Rename Downtown Arterial after Picquet

By Ted Como

In 1787 when the St. Lawrence border region was carved up into 10 towns sold at public auction, Alexander Macomb bought all of them and sold four to Samuel Ogden, who sent Nathan Ford to take possession of the Town of Oswegatchie with a view of starting a settlement where Abbe Picquet had built Fort LaPresentation.
The rest is history, one where Ogden had the city named after him despite that Ford did most of the work in building it. Ford was honored with the main street and even an avenue named for him but Picquet, the man who started it all? Well, his monument was but an afterthought with Picquet Drive stretching about the length of a city block in the eastern part of the city between the extended Montgomery and Lafayette streets.

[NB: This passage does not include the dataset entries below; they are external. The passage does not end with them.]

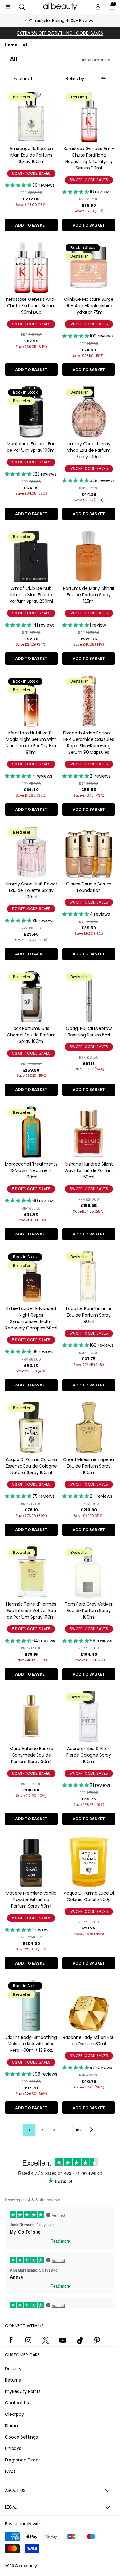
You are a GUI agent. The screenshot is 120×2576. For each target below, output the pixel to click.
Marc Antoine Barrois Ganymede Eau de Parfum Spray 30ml (31, 1755)
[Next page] (91, 2130)
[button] (22, 7)
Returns (13, 2380)
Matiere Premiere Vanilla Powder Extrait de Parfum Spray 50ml (31, 1899)
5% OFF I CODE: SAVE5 (31, 173)
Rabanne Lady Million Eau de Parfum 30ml (89, 2040)
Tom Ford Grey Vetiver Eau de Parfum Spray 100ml (88, 1610)
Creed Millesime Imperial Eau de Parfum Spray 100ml (89, 1466)
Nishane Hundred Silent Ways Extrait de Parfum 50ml (89, 1170)
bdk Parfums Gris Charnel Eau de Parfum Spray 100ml (31, 1034)
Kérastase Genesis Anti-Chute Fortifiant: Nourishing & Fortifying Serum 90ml (89, 158)
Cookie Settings (21, 2437)
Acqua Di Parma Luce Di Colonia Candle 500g (89, 1896)
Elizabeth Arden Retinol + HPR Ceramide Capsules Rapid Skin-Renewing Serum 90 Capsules (89, 742)
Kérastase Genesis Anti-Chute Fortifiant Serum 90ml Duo (31, 305)
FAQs (10, 2471)
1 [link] (29, 2130)
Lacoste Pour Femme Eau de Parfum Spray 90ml (88, 1315)
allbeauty (28, 2565)
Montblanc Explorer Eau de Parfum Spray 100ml (31, 447)
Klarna (11, 2426)
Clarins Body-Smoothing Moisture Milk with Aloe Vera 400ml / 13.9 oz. (31, 2043)
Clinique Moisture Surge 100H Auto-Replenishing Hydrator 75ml (89, 305)
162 (79, 2130)
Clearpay (14, 2414)
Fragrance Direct (22, 2460)
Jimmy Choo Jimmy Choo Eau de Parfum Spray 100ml (88, 450)
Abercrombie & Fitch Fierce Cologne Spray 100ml (88, 1755)
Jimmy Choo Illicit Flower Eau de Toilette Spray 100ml (31, 890)
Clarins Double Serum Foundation (88, 887)
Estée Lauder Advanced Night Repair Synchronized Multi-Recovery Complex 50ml (31, 1318)
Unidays (13, 2448)
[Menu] (8, 7)
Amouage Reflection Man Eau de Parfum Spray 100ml (31, 155)
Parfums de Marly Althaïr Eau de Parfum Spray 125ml (88, 594)
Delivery (13, 2369)
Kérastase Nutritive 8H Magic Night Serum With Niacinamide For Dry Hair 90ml (31, 742)
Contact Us (17, 2403)
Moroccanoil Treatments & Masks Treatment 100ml (31, 1170)
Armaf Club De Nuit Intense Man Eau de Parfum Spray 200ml (31, 594)
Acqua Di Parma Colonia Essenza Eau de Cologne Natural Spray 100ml (31, 1466)
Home (11, 44)
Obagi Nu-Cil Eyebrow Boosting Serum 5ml (88, 1031)
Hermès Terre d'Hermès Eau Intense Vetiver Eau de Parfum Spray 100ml (31, 1610)
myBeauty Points (23, 2391)
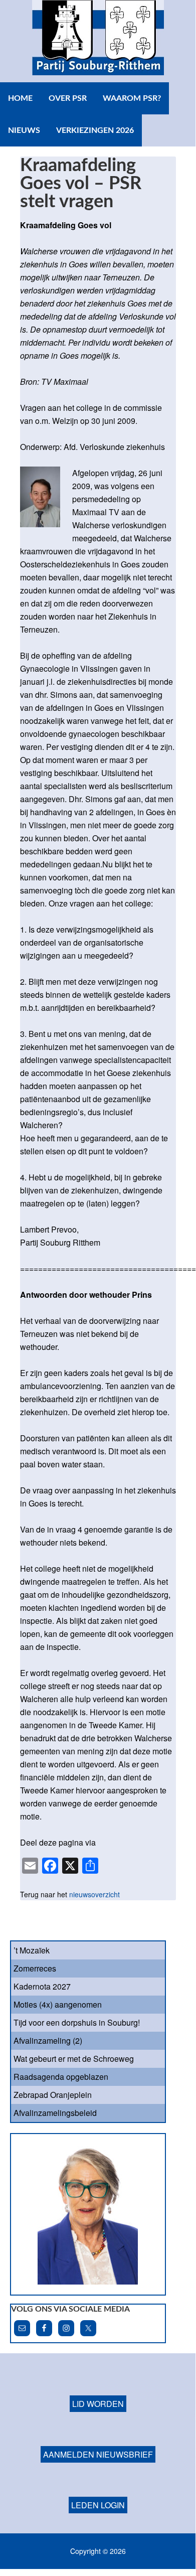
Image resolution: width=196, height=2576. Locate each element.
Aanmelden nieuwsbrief (98, 2454)
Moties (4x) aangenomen (58, 2004)
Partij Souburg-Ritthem (97, 41)
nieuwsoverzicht (94, 1894)
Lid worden (98, 2403)
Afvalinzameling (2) (48, 2040)
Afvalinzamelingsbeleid (55, 2112)
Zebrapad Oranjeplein (53, 2094)
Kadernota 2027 (42, 1986)
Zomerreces (35, 1968)
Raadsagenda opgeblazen (61, 2076)
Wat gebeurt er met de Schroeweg (74, 2058)
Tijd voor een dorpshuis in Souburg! (77, 2022)
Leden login (98, 2505)
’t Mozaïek (32, 1950)
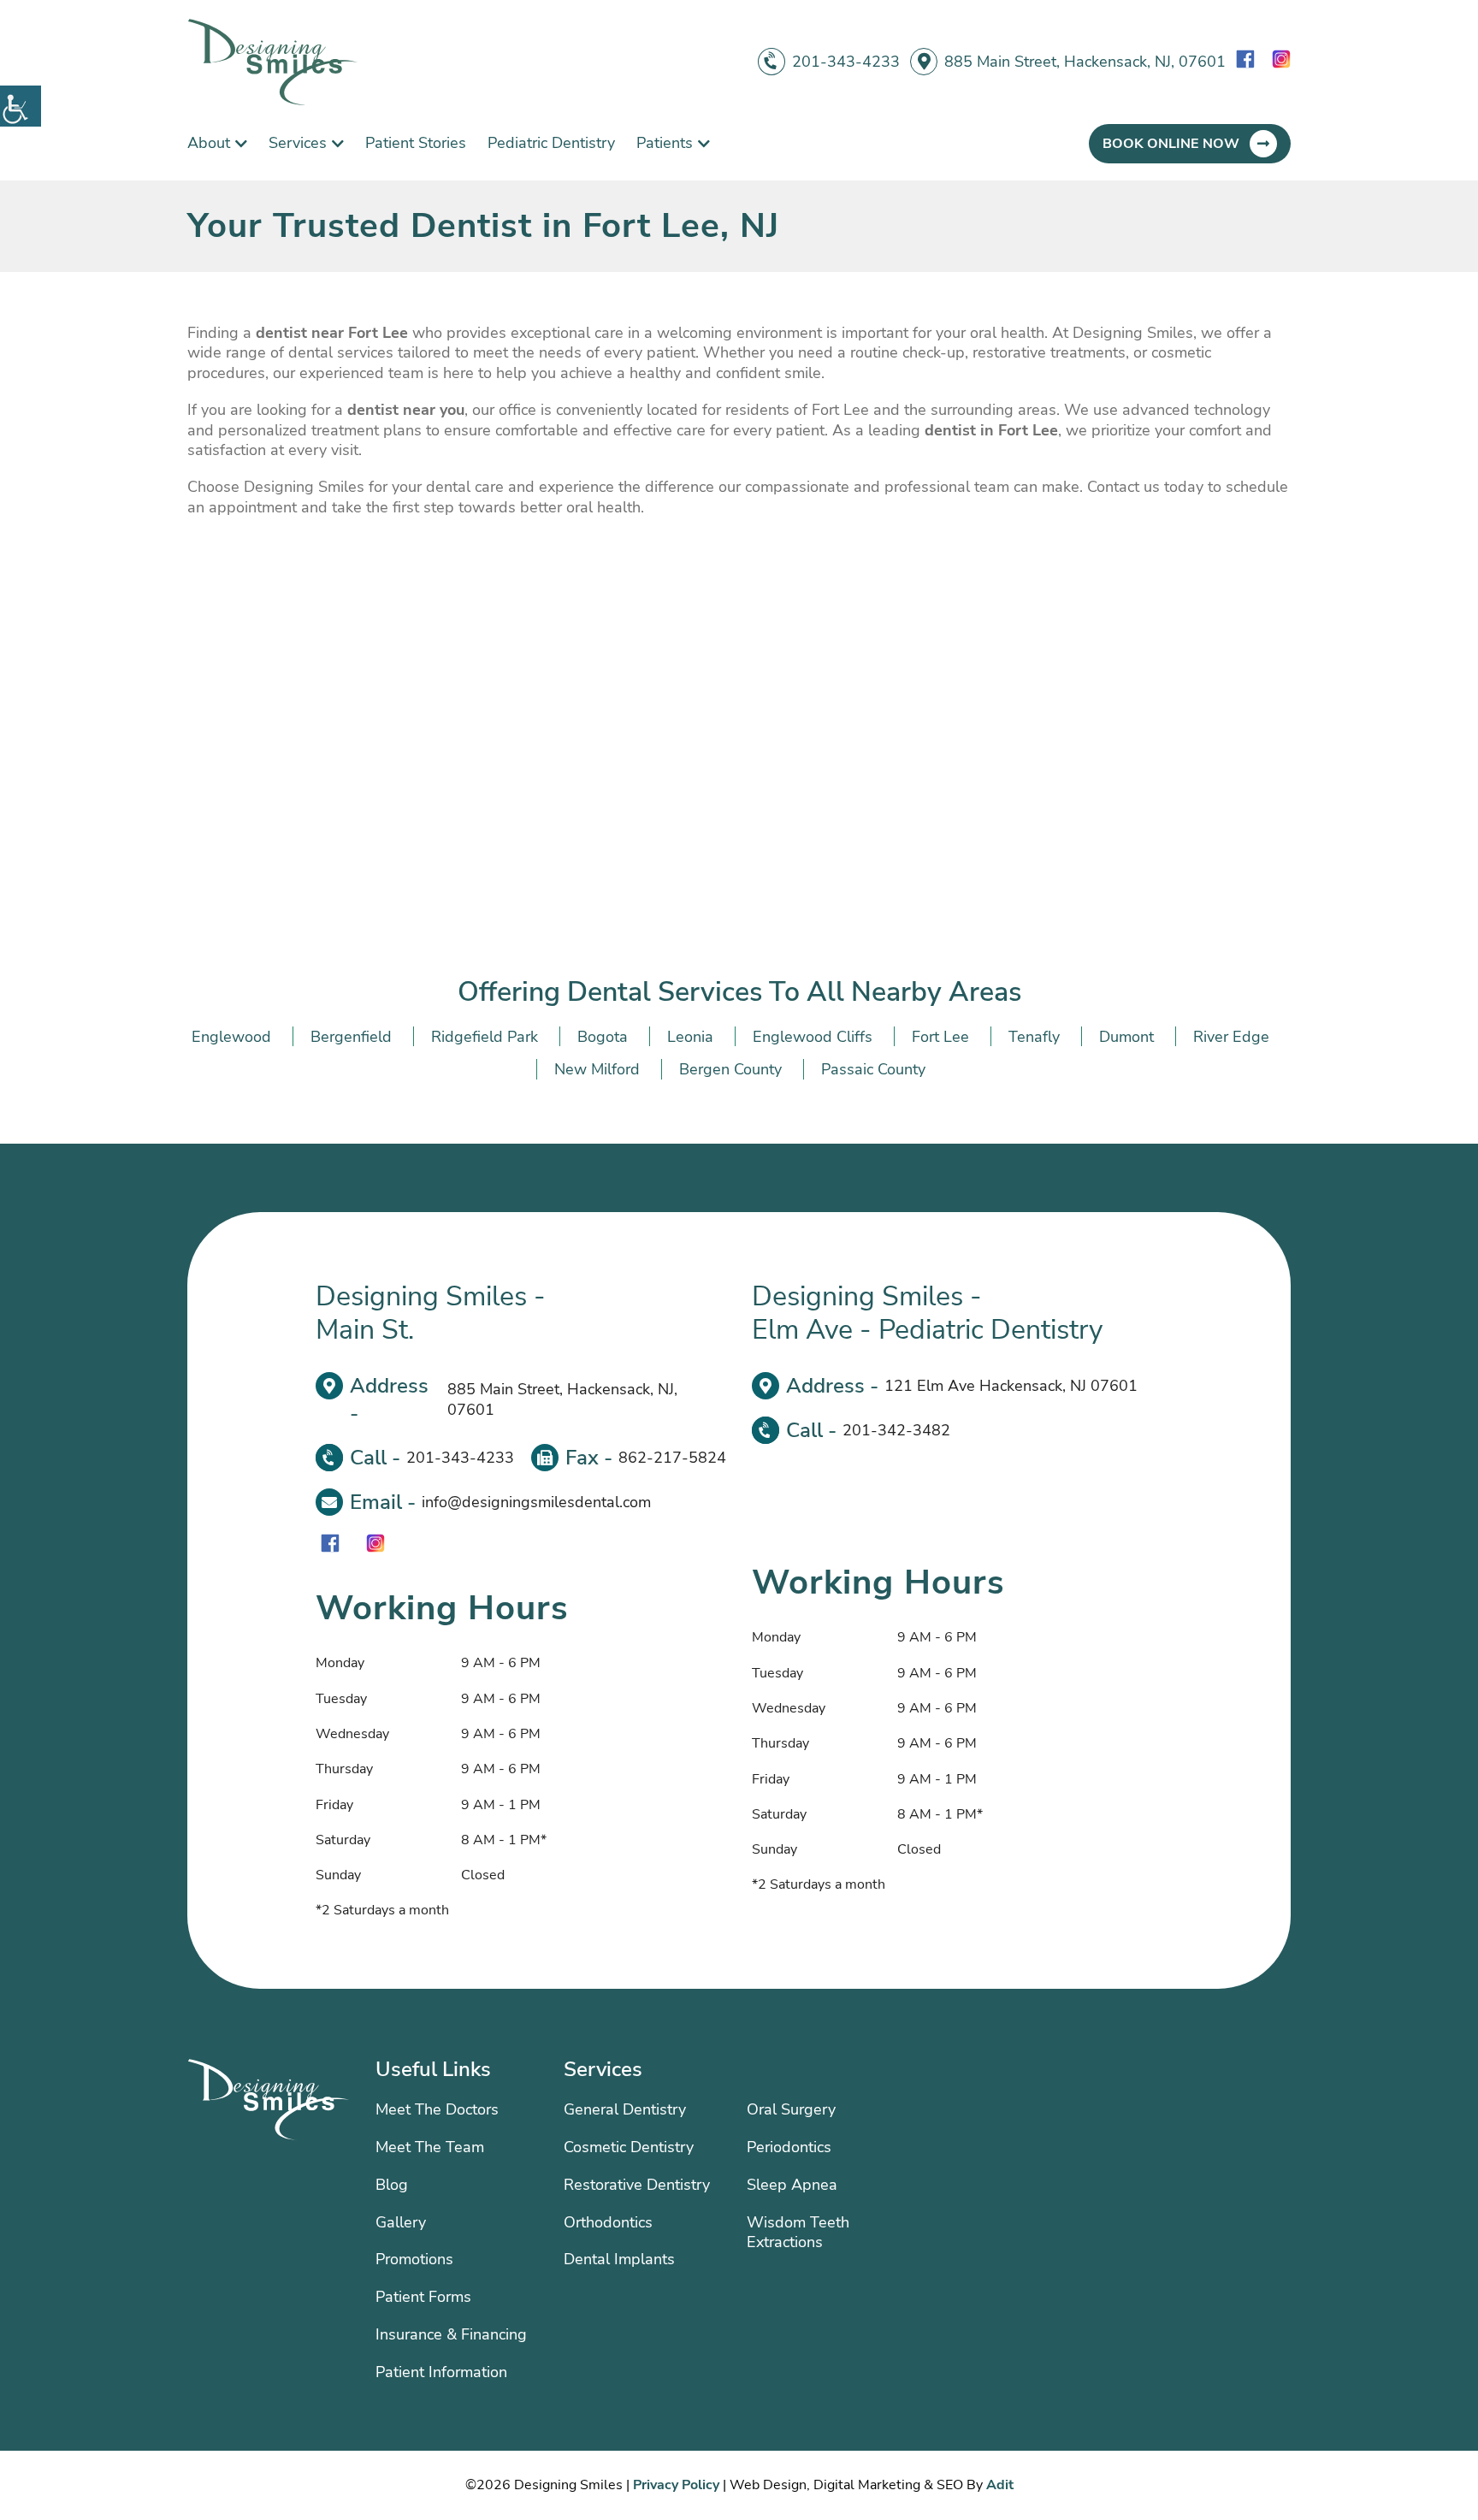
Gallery (400, 2222)
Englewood (231, 1036)
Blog (391, 2184)
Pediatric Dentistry (551, 143)
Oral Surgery (791, 2109)
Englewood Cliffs (812, 1036)
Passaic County (873, 1069)
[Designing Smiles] (272, 62)
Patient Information (441, 2372)
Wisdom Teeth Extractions (798, 2232)
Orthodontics (608, 2222)
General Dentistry (625, 2109)
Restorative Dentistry (637, 2184)
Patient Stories (415, 143)
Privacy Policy (676, 2485)
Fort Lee (940, 1036)
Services (298, 143)
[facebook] (1245, 62)
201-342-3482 (896, 1430)
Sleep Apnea (792, 2184)
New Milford (597, 1069)
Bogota (602, 1036)
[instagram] (1281, 62)
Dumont (1126, 1036)
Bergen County (730, 1069)
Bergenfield (351, 1036)
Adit (1000, 2485)
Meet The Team (429, 2147)
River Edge (1231, 1036)
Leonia (690, 1036)
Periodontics (789, 2147)
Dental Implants (619, 2259)
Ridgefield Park (484, 1036)
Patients (664, 143)
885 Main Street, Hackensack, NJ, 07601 (1085, 61)
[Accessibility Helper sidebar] (20, 106)
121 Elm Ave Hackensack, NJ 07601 (1011, 1385)
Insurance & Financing (451, 2334)
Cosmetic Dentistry (629, 2147)
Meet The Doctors (437, 2109)
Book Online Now (1171, 143)
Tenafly (1034, 1036)
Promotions (414, 2259)
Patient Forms (423, 2296)
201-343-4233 (846, 61)
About (208, 143)
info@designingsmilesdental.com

It’s an address shared by only four of five homes, a slap in the face to the man who had an historic impact not just on Ogdensburg and Northern New York but in the French and Indian War that was to eventually force him to retire to his native France.
Picquet travelled around lake Ontario to gather into Fort LaPresentation as many as 400 Iroquois families and over six years of the war led them on attacks against the English whom he considered as much the enemies of Catholicism as of France. It was said of him that he was worth several regiments and the English set a price on his head.
Picquet selected the site of the fort which later became Ogdensburg, guiding its development for more than a decade until the British won the war and occupied the fort for another 36 years.
It’s well past time Picquet received the recognition he deserves, as Michael Wittaker recently posted on the Fort LaPresentation Association’s Facebook page. “Any consideration to putting François Picquet’s name on a major a road in Ogdensburg?” he asked, pointing to a vote by Chicago city officials to rename a segment of well-known Lake Shore Drive to honor the first non-Indigenous permanent settler of Chicago, Jean Baptiste DuSable.
“It is appalling that the founder of this great city has no major street named after him in Chicago. It is my hope that this city can right a wrong that is 230 years in the making,” a city official said. Ogdensburg shares that shame. Wrote Wittaker, “I’d have thought the Abbe Piquet was deserving of more than having his name attached to a cull-de-sac, and more fitting to the Downtown Arterial Highway (Route 68) which passes the site of Fort de La Présentation.”
Wittaker is spot on and he isn’t even from Ogdensburg. For that mattter he’s not even a citizen. He resides in Bishops Mills, Ontario and is an avid historian, president and founder of the Rideau Valley Archeology Society and chair of the North Grenville Heritage Advisory Committee. Wittaker came to Ogdensburg as an 1812 reenactor and heritage interpreter and was one of the organizers of the War of 1812 Symposium here. More than 50 of his articles on the history of Ogdensburg and the North Country have been published by NNY360.com.
Route 68 begins at its intersection with Route 37 near Acco Drive, follows Main Street across the bridges to State Street, and then the Canton Road through the village and ending at Colton. It is a segment of the Seaway Trail and from its intersection with Adams Avenue to its connection with Washington and Crescent Streets, is also called the Downtown Arterial Highway, now a misnomer.
As a shopping district “downtown” Ogdensburg is now at the eastern edge of the city, located around the intersection of the Ford Street Extension and Route 812. Nor does Route 68 even function as an arterial which describes high traffic loads and speed.
What it should be is Abbe Picquet Drive, from its beginning to State Street.
From what I can find a secondary naming of a state highway is a local prerogative. Can we get it done city leaders? The only expense would be signs at each end of Abbe Picquet Drive that would also draw attention to the Fort LaPresentation Association’s goal of recreating the fort, which would be a huge historical tourism driver for Ogdensburg.
Will Ogdensburg, at long last, pay Abbe Picquet his due? It might if supporters on this side of Kaniatarowanenneh, the “big waterway,” so petition the city council.